[start of Records to use]

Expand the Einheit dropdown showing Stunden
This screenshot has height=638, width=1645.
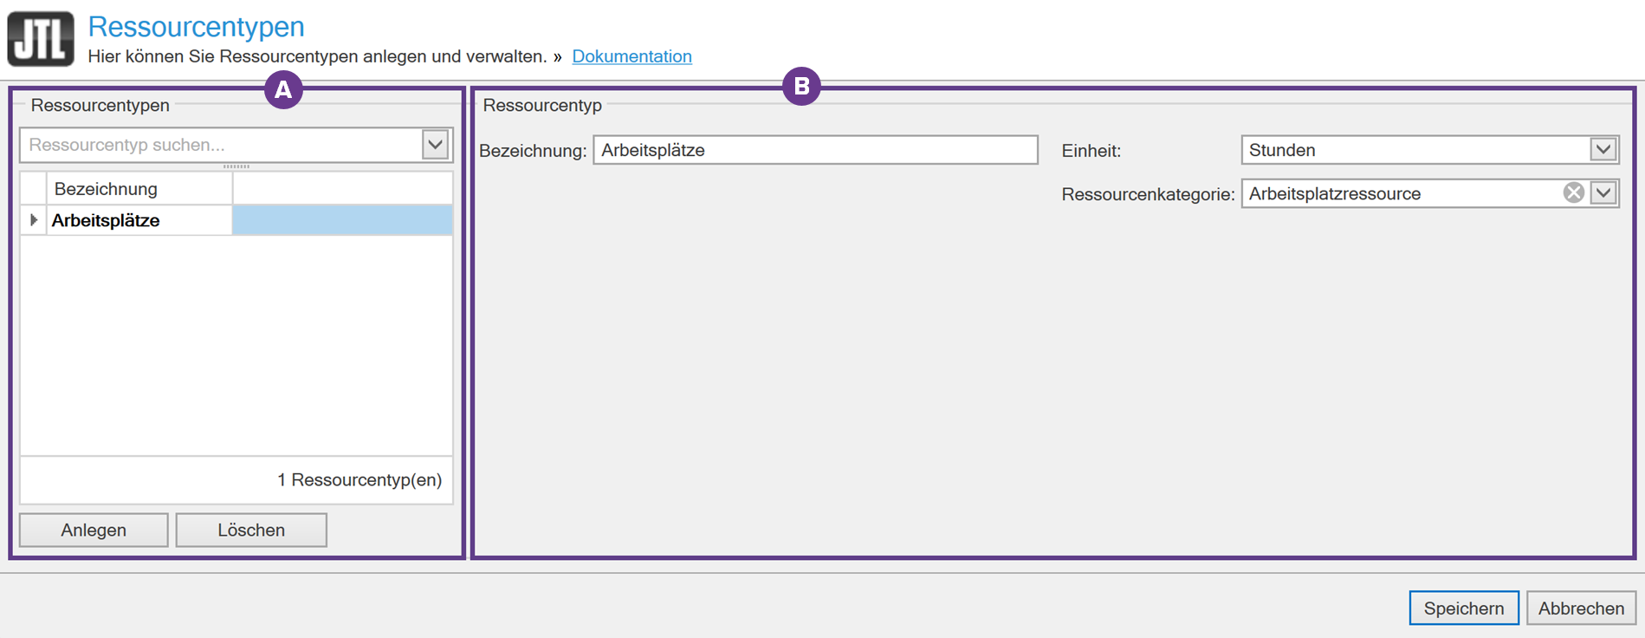point(1603,150)
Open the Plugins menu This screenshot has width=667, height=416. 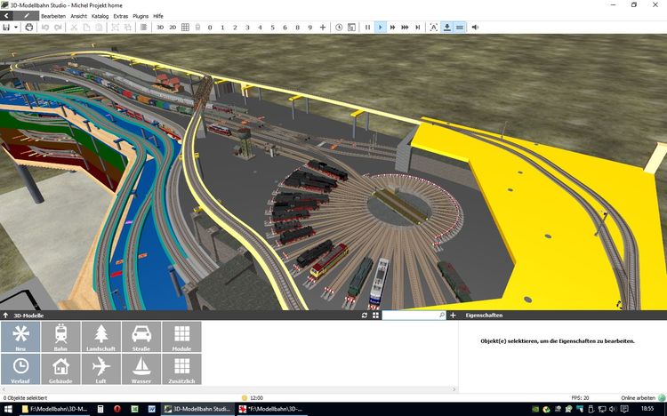tap(141, 16)
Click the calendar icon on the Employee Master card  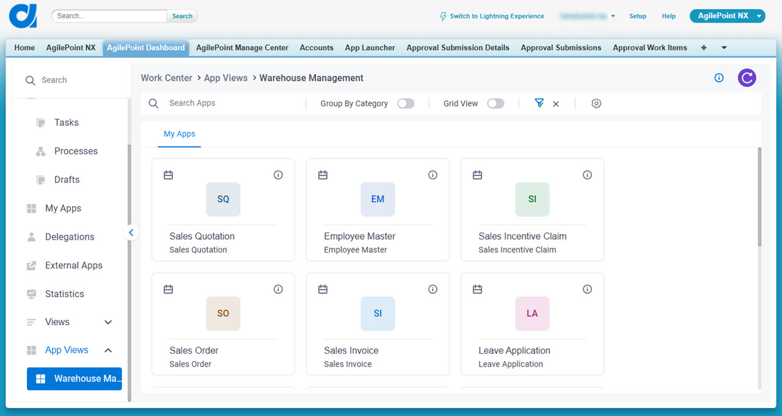(x=323, y=175)
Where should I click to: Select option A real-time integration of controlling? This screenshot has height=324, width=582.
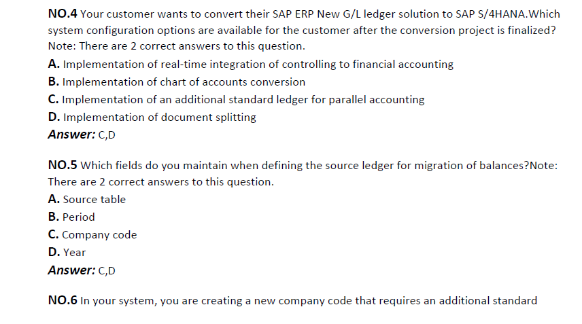click(250, 64)
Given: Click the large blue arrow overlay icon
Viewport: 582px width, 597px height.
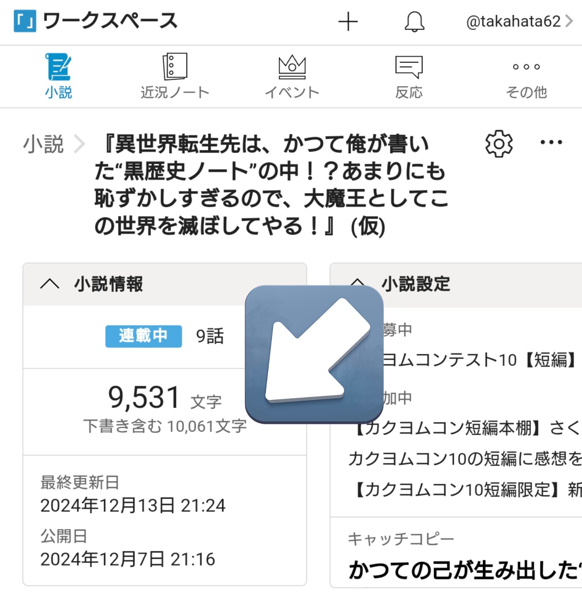Looking at the screenshot, I should click(x=314, y=354).
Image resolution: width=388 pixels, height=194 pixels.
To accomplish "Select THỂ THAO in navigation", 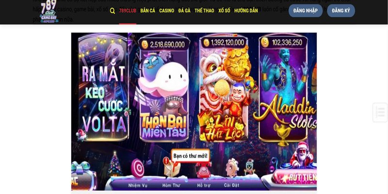I will tap(204, 11).
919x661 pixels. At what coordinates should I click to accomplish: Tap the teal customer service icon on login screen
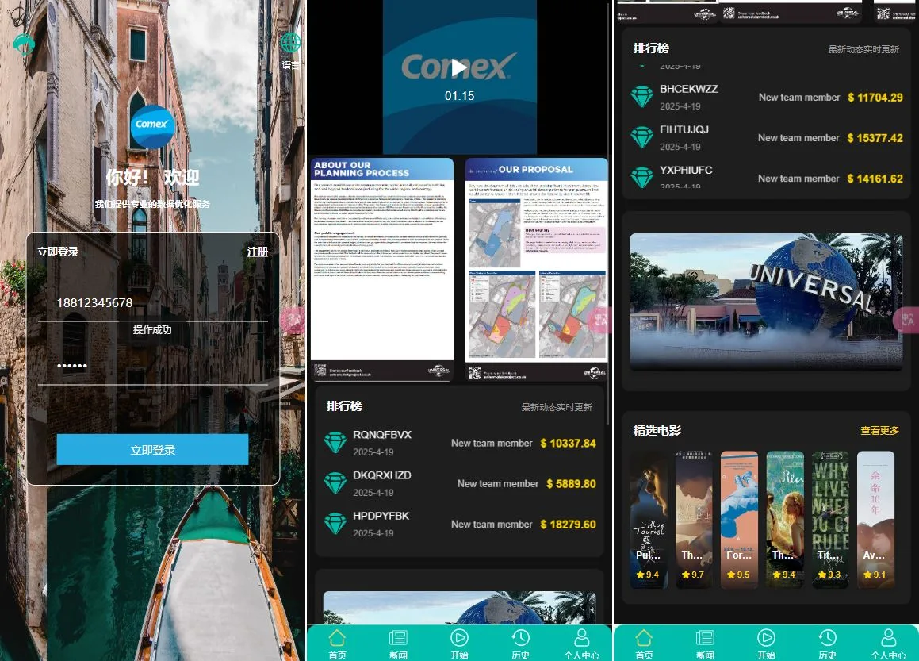(24, 44)
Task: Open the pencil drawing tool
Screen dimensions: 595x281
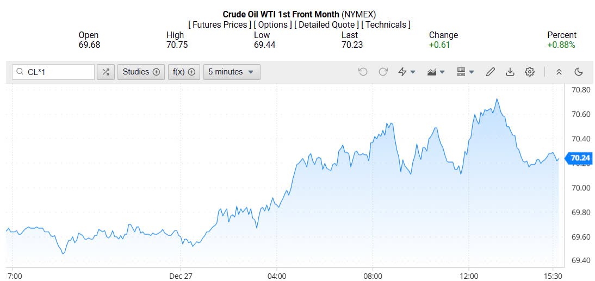Action: [490, 72]
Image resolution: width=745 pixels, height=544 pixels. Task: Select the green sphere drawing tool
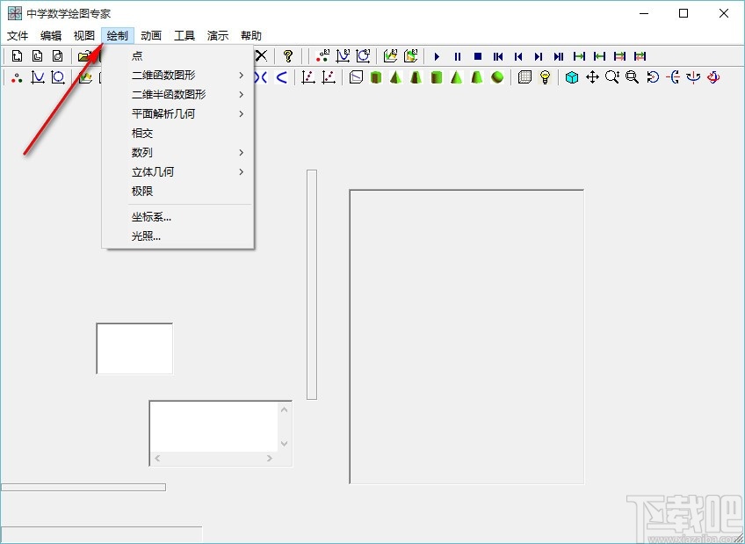pos(496,76)
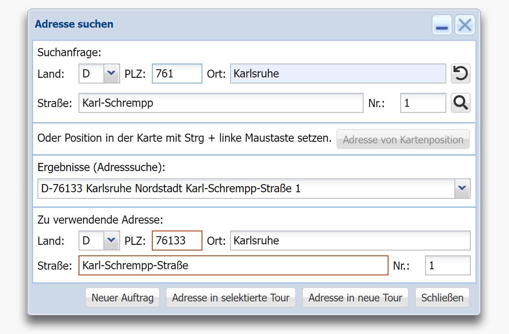509x334 pixels.
Task: Focus the PLZ field showing 76133
Action: tap(177, 240)
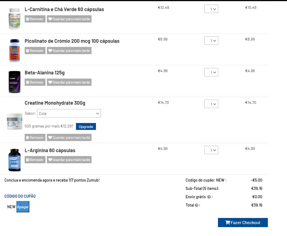This screenshot has width=287, height=236.
Task: Click cart icon in Fazer Checkout button
Action: [227, 223]
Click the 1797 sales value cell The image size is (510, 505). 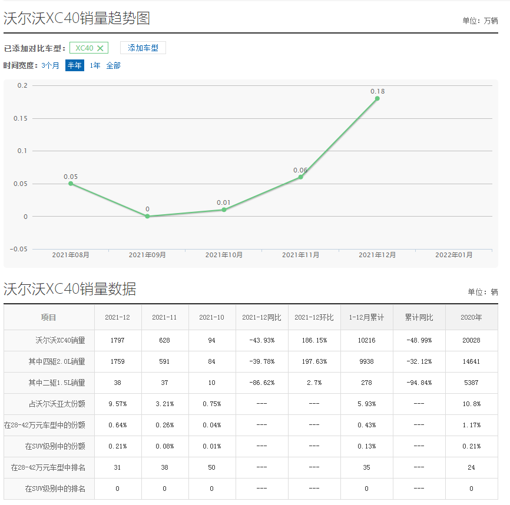click(x=118, y=340)
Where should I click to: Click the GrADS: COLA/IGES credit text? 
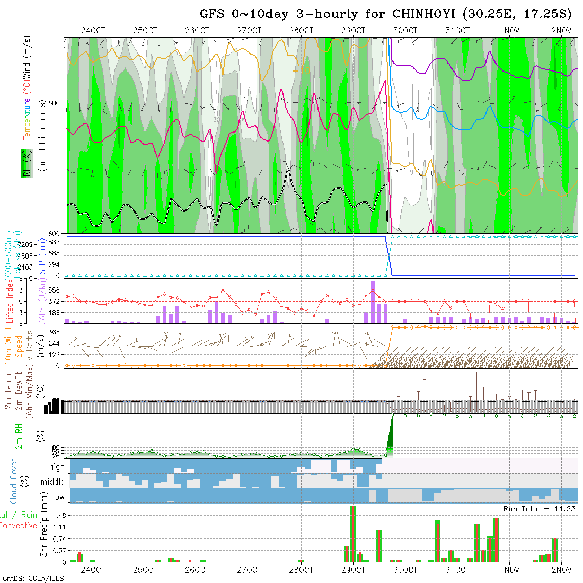coord(33,578)
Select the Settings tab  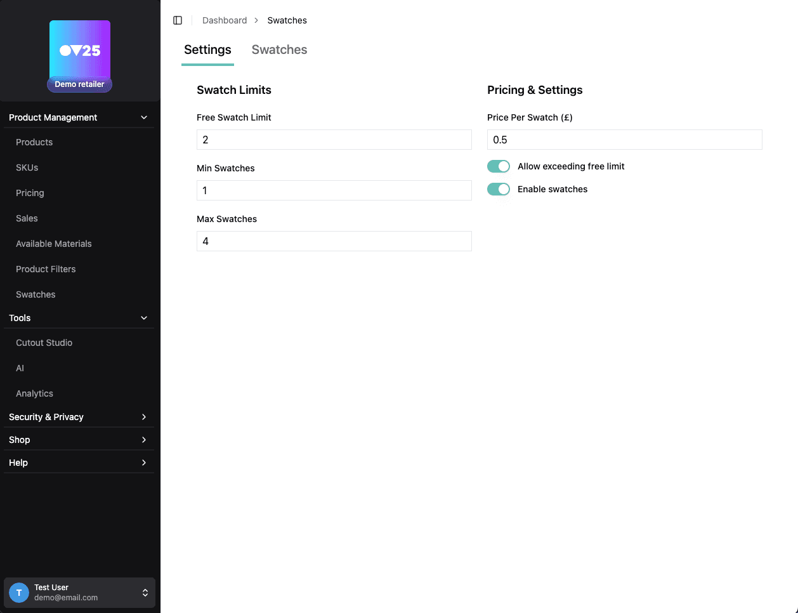pos(207,50)
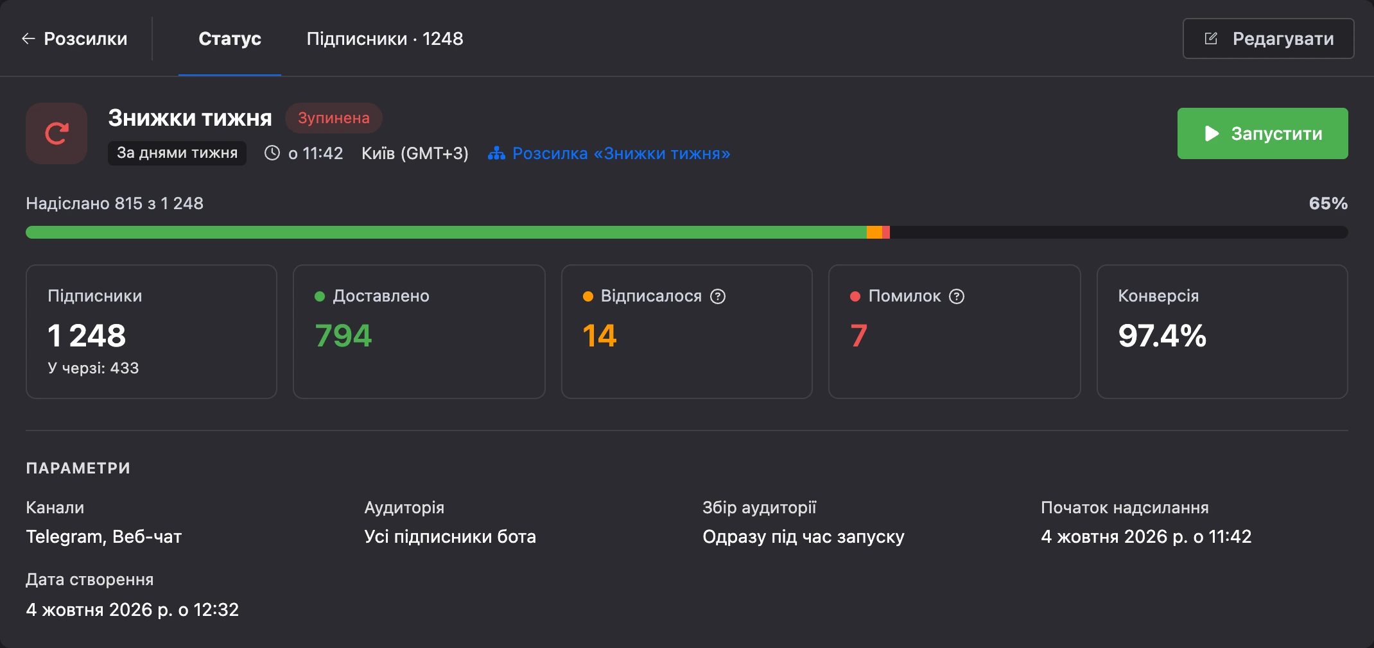
Task: Click the red recurring broadcast icon
Action: point(57,133)
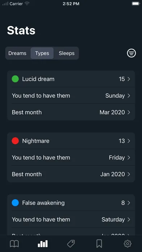Select the Types segment
The height and width of the screenshot is (252, 142).
(x=42, y=53)
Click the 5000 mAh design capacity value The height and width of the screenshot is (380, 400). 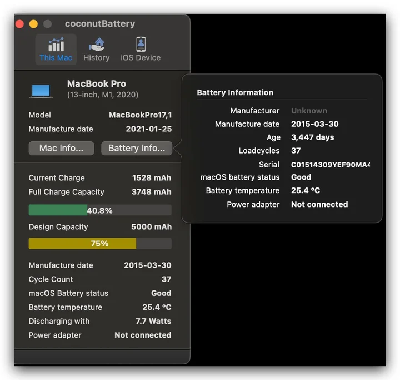click(x=151, y=227)
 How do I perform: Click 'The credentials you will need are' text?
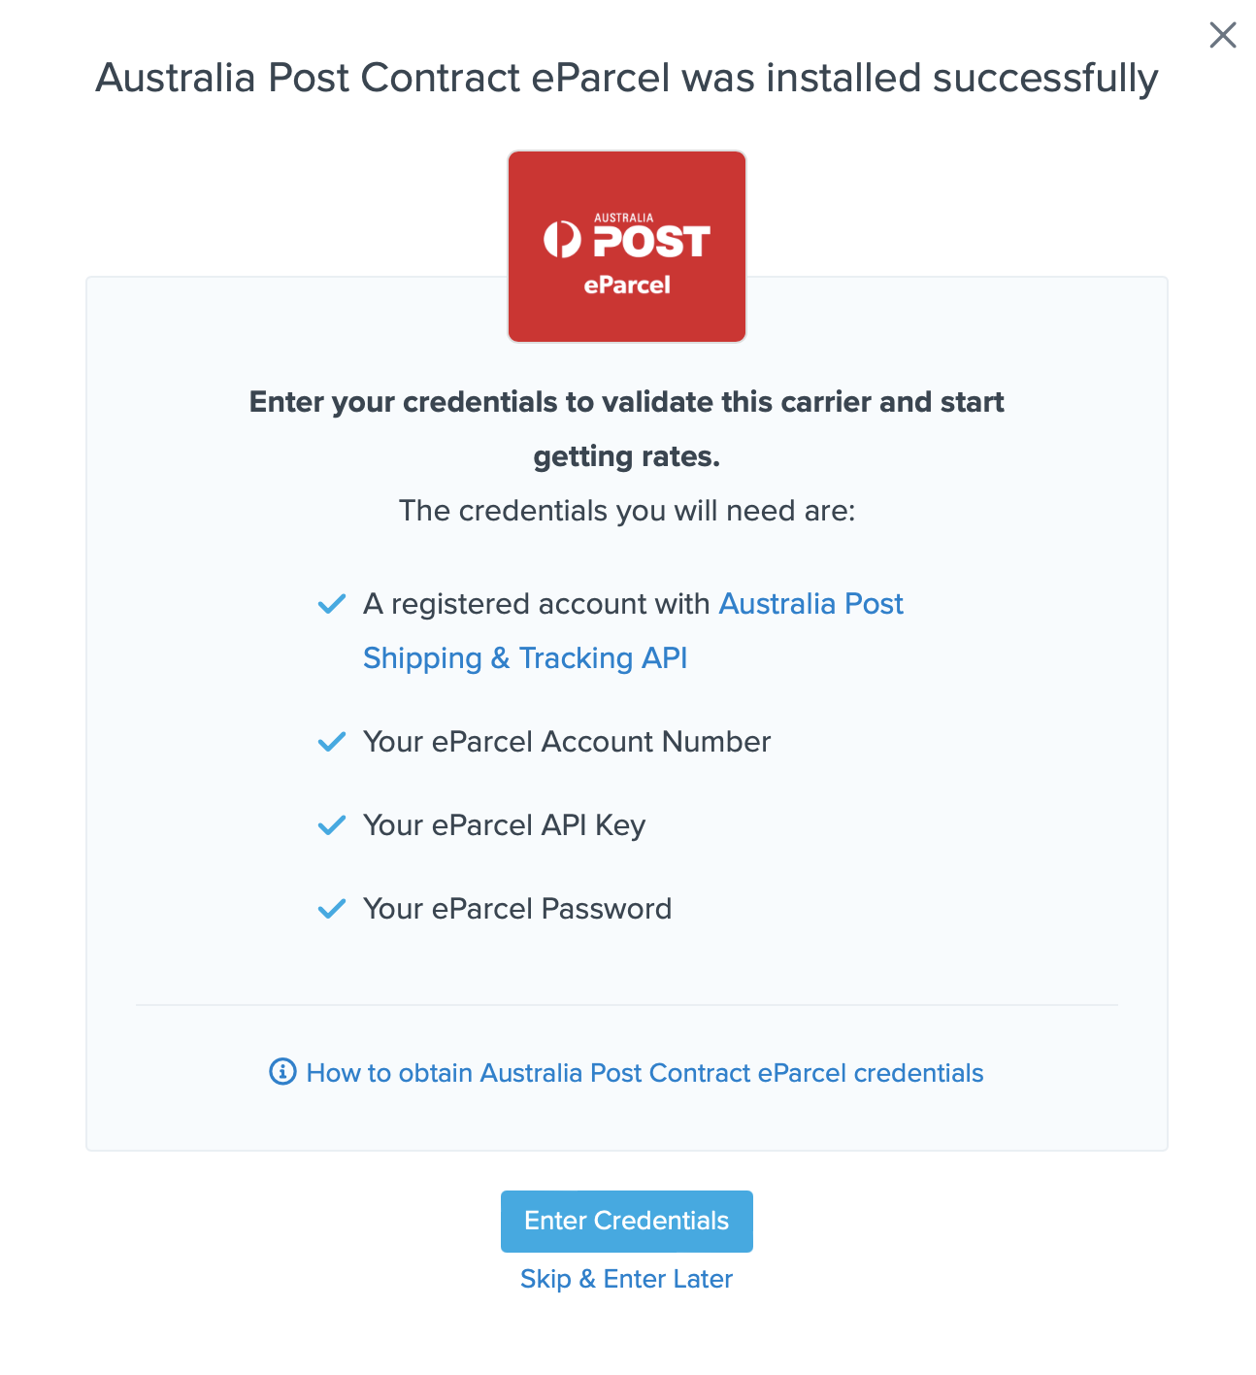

[end of Records to use]

Work to do -
Starting with the line in the listing above that contains "Where should I click to: Select" and stopping after the line that contains "Looking at the", give those lines as a numbered list, skipping any blank lines. Leave the pictures out of your answer.

Completed task -
1. Where should I click to: Select option A real-time integration of controlling? This screenshot has height=324, width=582.
2. click(250, 64)
3. Given: Click the large blue arrow overlay icon
4. Viewport: 582px width, 597px height.
5. Looking at the screenshot, I should click(x=314, y=354).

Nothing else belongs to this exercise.